Photo-identifying the minke whales of the Estuary is one of the objectives of the team at Mériscope, which is based in Portneuf-sur-Mer. What makes for an ideal photo to recognize these whales? A clear picture, taken perpendicular to the animal and with the sun at the photographer’s back. Each image is meticulously and systematically analyzed in the lab to determine whether the dorsal fin shows a scar, a gash or a notch. “The season is well underway,” says Dany Zbinden, researcher and founder of the group. This summer, his team is carrying out a new bioacoustics project as well as the biopsy sampling campaign – in its 3rd field season – which aims to understand the accumulation and impacts of halogenated flame retardants (HFRs) in St. Lawrence minke whales. The Group for Research and Education on Marine Mammals (GREMM) is also participating in the project by taking skin and fat biopsies from belugas.
In Franquelin, on July 14, a deafening noise awakens our collaborator at 4 in the morning. A whale blow? Perhaps. The animal must be quite close to the coast. The day before, she spotted a blue whale 3 km from shore. This individual is one of a minority (15-18%) of blue whales that lift their tail when they dive.
In Sept-Îles this week, Anik Boileau and one of her co-workers each spot two blue whales for a total of four individuals in the area. Anik Boileau is the founder of the Sept-Îles Education and Research Centre (CERSI). The projects being conducted by this researcher aim to identify the abundance and distribution of species present in the area and to understand the social dynamics of fin and humpback whales. She is also studying the issue of maternal investment in harbour porpoises, one of the few cetaceans that is able to give birth every year. A number of the carcasses of recovered porpoises are those of newborns. While some individuals die from illness, others may succumb to inadvertent separation from their mothers, suspects Anik Boileau. To study mother-calf bonds and the possible causes of separation, the team heads out to sea armed with a camera and a drone. In addition to the four blue whales, the team also spots five fin whales, a humpback, a minke whale and five harbour porpoises.
Every morning this week, in the Gaspé Peninsula between L’Anse-au-Griffon and Cap Gaspé, a whale-watching guide has been spotting the spouts of twenty or so large rorquals. Between the villages of Cloridorme and L’Anse-à-Valleau, three fin whales and three humpbacks are seen. On July 19, a captain in Percé encounters two humpback whales behind the municipality’s famous rock, as well as five minke whales. At the same time, he discovers other spouts on the horizon.
The team from the Mingan Island Research Station (MICS) leaves its study area in the Gaspé for a few weeks and will return in the fall to continue collecting data. Setting out from Longue-Pointe-de-Mingan, the team continues its work on the north shore of the Gulf. The animals are scattered, meaning the team must travel many nautical miles. In six days in the field, the team tallies six humpback whales, 20 fin whales, 30 or so minke whales, “loads” of harbour porpoises, a young North Atlantic right whale as long as their 7 m Zodiac, and, surprisingly, ten or so basking sharks.

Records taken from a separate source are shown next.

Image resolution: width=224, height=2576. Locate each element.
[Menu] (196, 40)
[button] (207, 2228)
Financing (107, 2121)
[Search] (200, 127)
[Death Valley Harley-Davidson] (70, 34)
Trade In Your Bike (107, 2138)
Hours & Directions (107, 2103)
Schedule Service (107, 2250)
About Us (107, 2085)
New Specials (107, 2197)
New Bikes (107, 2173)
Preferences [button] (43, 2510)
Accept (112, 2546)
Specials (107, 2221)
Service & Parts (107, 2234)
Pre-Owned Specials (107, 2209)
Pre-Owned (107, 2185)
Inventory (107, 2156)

This shark is the second largest shark and fish in the world, measuring about ten metres long and weighing about four tonnes. Like whales, it ingests large amounts of zooplankton and small fish, but uses a different technique. It swims with its mouth wide open, engulfing prey-laden water, which is immediately expelled through gill slits that retain the tiny organisms. Its large dorsal fin slices through the water surface, but the absence of breath betrays its ichthyological character (to know more about the difference between sharks and whales, see the most recent question from the public). These animals are studied by Jeffrey Gallant, President and Scientific Director of the Greenland Shark and Elasmobranch Education and Research Group (GEERG). He works in the Baie-Comeau area to conduct his research on Greenland sharks. He regularly informs us of whale sightings in this sector.
On July 15, a humpback caught the attention of the whale-watching industry in the Saguenay-St. Lawrence Marine Park . Thanks to MICS expertise, we are able to identify the unknown individual in photos taken by a captain. It is H694, a female discovered in 2007 and seen again only once before this summer, in 2016 by a team from Fisheries and Oceans Canada. Three fin whales are there as well, between Tadoussac and Les Escoumins, including Bp942, a.k.a. Piton. The fin whales are being researched by GREMM research assistants who board whale-watching boats to photo-ID large rorquals in the Marine Park.